Examples agents will recognise:
- A buyer is comparing three resale units over two weekends. IPA should already be in place before the first serious offer.
- A seller wants a longer completion period. That may be fine, but the buyer should not assume the same IPA will still carry them all the way through.
- A buyer is coordinating purchase timing with the sale of another home. The approval window needs closer monitoring because delays on one side can stale the financing on the other.
If you are planning the broader financing stack, use this together with Singapore Property Loan Rules: TDSR, MSR and LTV Explained. If the client also needs to understand upfront cash and CPF commitments, Property Downpayment in Singapore: Minimum Cash and CPF Use Explained is a useful companion.
What should an agent or buyer confirm with the bank before relying on the IPA?
Before relying on an IPA, verify the expiry date, borrower details, assessed loan amount, assumptions, and whether the bank wants a refresh before OTP or completion.
- ✓Confirm the expiry date stated in the IPA letter.
- ✓Check that the borrower names and intended ownership structure match the transaction.
- ✓Verify the assessed loan amount or range and whether it still fits the target purchase price.
- ✓Check whether the assessment assumed a particular tenure, borrower age profile, or existing liability position.
- ✓Review which income documents the bank relied on and whether newer documents now exist.
- ✓Ask whether any conditions remain outstanding before formal approval.
- ✓Confirm whether employment, salary, bonus, commission income, or other earnings have changed since issue.
- ✓Ask whether the buyer has taken on new loans or higher monthly commitments since issue.
- ✓Confirm whether the bank wants revalidation before paying an option fee, exercising the OTP, or moving toward completion.
- ✓Keep written confirmation from the bank or broker if the original timeline changes.
Can I tell my buyer the home loan is approved once they have an IPA?
No.
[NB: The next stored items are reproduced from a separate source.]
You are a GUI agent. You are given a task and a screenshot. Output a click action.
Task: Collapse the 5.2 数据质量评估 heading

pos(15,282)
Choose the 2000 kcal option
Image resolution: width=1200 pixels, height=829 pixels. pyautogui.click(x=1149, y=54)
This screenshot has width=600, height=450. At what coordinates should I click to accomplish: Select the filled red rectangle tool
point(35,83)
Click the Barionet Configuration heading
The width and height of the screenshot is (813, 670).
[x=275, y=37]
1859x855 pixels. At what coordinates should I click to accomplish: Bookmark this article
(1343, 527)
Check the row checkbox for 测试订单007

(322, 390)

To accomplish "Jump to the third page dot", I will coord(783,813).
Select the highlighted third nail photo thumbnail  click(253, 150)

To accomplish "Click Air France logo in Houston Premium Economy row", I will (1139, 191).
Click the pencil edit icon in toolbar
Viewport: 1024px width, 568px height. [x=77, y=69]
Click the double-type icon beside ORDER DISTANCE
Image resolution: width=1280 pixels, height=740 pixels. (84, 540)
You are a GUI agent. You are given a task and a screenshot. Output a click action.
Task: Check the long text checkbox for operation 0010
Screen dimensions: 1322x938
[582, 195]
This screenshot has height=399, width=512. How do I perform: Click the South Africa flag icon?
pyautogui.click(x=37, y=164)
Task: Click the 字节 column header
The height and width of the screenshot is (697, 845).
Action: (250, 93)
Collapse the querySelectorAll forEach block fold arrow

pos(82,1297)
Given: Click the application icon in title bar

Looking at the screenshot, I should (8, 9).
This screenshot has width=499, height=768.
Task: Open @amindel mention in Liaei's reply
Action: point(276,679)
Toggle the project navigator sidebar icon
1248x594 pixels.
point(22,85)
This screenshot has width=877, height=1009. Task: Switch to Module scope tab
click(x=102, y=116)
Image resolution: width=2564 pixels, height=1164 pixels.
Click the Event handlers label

IPA is only a conditional, in-principle indication based on current information. Final approval comes later after the bank checks updated documents and the actual deal details.
This is one of the most common financing misunderstandings. IPA is strong enough to help with budgeting and negotiation, but it is not the same as the bank committing to disburse the loan without further checks.
The bank may still review updated payslips, CPF contributions, liabilities, borrower details and transaction documents before final approval. That is why agents should avoid telling clients, sellers or co-broke parties that the loan is already "fully approved" just because an IPA exists.
A safer client-ready line is: "You have a current indication of borrowing power, but the bank still needs to clear the final loan process."
If a client asks why the amount can change later, the usual reasons are affordability rules, updated liabilities, or how the bank treats their income. Those mechanics are covered in How to Calculate TDSR for a Home Loan in Singapore and How Banks Assess Income for a Home Loan in Singapore.